Studio album by Neil Young and Crazy Horse
- Released: December 10, 2021
- Recorded: June 19 – 24, 2021
- Studio: Studio in the Clouds, Rocky Mountains, Colorado
- Genre: Rock
- Length: 42:47
- Label: Reprise
- Producer: Neil Young; Niko Bolas (credited as "The Volume Dealers");

Neil Young chronology
| Young Shakespeare (2021) | Barn (2021) | Toast (2022) |

Crazy Horse chronology
| Way Down in the Rust Bucket (2021) | Barn (2021) | Toast (2022) |

Singles from Barn
- "Song of the Seasons" Released: October 15, 2021; "Heading West" Released: October 28, 2021; "Welcome Back" Released: December 3, 2021;

= Barn (album) =

Barn is the forty-third studio album by Canadian-American singer-songwriter Neil Young and his 14th with American rock band Crazy Horse. The album was released on December 10, 2021, by Reprise Records. A stand-alone film of the same name directed by Young's wife Daryl Hannah was also released for streaming and on Blu-ray.

==Background==
The album is Young's first since the COVID-19 pandemic, and the sessions marked the first time he attempted to record since 2019. Crazy Horse band member Nils Lofgren explains, "In April or May, Neil reached out and said, 'Look, we're not going to be able to play until next summer at the earliest. It's just weird to not do anything as a band for a year and a half. I have four songs I wrote. Why don't we get together, safely, in the Rockies and just be old friends with instruments on and maybe record a few songs?' He had in mind that maybe we'd do that a few times in different locations, every couple of months get together somewhere safely — with testing and masks and all that stuff, vaccinations, and maybe after three trips we'd have an album."

Lofgren continues, "The plan was to get four songs. He thought maybe he'd write another one. He thought we might do that in two or three other locations through the year, just to work towards a record. The great news was, he kept writing. All of a sudden, we had 10 songs. When Neil came up with this idea it was a Godsend to get together and not only be a professional musician, but to do it with a group of great players I've known for over half a century, making new music. Sitting around telling tales and catching up as old friends is a great thing, but after every half hour of that you get up and play for a couple hours and create new music. That's a real gift."

==Writing==
For the album, Young tried to record the songs as soon as possible after writing them, so as to not lose the feel or emotion of the song.

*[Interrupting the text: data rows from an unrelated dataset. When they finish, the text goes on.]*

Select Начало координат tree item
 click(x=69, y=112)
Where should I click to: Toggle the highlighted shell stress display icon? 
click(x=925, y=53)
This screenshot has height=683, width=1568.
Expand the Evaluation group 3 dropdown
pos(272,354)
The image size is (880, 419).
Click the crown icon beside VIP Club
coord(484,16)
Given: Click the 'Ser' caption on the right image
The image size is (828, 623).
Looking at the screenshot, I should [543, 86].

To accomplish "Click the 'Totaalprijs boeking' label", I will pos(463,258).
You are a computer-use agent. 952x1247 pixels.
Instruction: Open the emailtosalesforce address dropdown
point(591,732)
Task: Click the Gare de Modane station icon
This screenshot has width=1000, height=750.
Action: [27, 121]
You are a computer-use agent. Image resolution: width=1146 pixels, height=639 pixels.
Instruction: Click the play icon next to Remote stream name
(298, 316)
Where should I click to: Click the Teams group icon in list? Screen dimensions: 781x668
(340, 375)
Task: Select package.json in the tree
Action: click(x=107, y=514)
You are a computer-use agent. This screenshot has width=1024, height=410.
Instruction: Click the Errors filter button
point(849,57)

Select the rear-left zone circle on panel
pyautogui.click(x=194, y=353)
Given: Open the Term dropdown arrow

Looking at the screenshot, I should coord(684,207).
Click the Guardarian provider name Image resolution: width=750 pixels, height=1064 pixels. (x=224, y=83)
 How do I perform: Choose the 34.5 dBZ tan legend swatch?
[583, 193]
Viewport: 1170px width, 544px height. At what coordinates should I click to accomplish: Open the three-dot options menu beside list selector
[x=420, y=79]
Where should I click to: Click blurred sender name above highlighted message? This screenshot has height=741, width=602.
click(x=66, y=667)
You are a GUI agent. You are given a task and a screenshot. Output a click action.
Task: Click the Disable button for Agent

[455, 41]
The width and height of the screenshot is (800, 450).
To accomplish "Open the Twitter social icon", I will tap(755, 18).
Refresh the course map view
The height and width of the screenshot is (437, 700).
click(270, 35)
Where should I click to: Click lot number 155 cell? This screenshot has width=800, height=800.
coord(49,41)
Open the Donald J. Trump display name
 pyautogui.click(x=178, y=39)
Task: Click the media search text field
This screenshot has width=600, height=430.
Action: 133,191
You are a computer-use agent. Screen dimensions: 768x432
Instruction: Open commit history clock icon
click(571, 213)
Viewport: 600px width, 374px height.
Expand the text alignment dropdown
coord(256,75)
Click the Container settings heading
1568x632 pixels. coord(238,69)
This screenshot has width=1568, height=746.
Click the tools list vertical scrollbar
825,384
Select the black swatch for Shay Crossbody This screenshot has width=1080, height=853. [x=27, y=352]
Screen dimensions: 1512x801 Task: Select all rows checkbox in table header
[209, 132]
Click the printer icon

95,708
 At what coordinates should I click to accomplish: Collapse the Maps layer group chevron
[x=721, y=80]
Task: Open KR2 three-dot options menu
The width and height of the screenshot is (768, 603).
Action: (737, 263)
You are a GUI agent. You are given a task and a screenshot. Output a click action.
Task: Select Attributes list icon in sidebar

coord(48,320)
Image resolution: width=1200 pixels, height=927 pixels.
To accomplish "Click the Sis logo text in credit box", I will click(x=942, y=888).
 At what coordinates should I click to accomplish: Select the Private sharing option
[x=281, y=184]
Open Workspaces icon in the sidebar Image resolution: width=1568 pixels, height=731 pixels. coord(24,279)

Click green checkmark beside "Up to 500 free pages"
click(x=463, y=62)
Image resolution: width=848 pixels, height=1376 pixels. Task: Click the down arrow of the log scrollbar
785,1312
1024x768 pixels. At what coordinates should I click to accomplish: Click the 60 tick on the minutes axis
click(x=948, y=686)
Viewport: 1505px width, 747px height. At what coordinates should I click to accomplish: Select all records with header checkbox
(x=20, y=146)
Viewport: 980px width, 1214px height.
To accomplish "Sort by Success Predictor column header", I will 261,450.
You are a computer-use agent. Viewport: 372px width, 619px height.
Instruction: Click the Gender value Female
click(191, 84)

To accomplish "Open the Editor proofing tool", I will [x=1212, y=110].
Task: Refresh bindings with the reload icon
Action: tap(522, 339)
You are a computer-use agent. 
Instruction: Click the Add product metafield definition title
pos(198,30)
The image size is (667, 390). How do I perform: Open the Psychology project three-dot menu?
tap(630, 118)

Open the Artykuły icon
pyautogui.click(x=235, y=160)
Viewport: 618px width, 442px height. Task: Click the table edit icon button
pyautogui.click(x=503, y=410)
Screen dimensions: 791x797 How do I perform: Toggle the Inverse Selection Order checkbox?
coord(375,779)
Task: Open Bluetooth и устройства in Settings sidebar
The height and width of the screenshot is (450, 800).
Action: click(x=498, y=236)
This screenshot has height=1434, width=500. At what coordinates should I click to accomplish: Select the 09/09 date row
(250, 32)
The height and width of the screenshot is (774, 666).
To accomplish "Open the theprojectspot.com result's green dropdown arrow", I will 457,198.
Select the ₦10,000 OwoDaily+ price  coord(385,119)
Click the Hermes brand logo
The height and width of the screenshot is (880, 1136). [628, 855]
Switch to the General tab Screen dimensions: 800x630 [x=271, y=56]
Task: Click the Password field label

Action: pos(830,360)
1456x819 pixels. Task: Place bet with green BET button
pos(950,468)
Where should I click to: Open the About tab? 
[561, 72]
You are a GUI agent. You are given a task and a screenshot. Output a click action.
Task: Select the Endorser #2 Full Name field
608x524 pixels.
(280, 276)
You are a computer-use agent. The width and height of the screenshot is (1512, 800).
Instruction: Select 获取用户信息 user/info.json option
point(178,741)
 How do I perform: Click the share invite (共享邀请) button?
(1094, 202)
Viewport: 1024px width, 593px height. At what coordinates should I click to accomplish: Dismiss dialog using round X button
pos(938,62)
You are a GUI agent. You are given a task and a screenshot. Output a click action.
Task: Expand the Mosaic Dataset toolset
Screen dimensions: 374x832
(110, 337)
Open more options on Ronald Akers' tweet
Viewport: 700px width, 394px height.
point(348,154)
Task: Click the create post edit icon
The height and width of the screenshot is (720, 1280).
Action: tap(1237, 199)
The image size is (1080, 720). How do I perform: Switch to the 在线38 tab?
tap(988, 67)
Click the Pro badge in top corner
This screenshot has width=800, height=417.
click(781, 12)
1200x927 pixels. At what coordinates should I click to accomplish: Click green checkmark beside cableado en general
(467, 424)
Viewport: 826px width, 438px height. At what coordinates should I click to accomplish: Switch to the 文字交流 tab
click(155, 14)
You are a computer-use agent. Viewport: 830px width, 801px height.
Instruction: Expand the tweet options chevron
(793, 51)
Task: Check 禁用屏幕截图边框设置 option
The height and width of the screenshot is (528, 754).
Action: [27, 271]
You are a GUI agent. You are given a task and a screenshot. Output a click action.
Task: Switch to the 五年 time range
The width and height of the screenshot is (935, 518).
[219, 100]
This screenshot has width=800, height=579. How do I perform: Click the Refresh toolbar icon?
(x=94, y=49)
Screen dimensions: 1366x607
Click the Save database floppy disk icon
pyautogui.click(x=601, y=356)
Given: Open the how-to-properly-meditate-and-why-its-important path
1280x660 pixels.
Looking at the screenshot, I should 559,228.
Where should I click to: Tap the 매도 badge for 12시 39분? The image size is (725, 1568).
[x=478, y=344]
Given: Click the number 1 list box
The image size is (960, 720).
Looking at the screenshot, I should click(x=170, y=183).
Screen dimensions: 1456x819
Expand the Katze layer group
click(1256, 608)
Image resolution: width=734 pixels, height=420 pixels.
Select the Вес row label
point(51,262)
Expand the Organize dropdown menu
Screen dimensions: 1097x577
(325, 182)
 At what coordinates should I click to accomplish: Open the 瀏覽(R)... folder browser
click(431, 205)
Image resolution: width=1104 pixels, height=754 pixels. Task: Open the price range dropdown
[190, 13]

In a 2021 post to his website, Young states that "Heading West" recalls moving to Winnipeg from Ontario to start a new life as a child after his parents' divorce. "My mom and I traveled across the country together, heading west. She was on her way back home to start over. I was on my way there with her. Here's a song about me and my mom and those 'growing up' times. It's so great to remember her this way!"

==Recording==
The album was recorded inside an 1870s barn in Colorado. Young had the falling-down barn rebuilt for the sessions, he explains. "It was falling down and going back into the ground So we took it and got a real master barn builder and we rebuilt. Made it just like it was in the old drawings of it and old photographs." He continues, "We got these great ponderosa pines — beautiful building, with all these round surfaces. The thing is, logs on top of each other create a ripple of roundness. There's no squares. Squares are the enemy of sound. They create a standing wave, which makes some frequencies jump way out and other ones disappear. So you have to compensate for all that when you’re recording. We hardly had to do any of that. Everything sounded really good, right in the building."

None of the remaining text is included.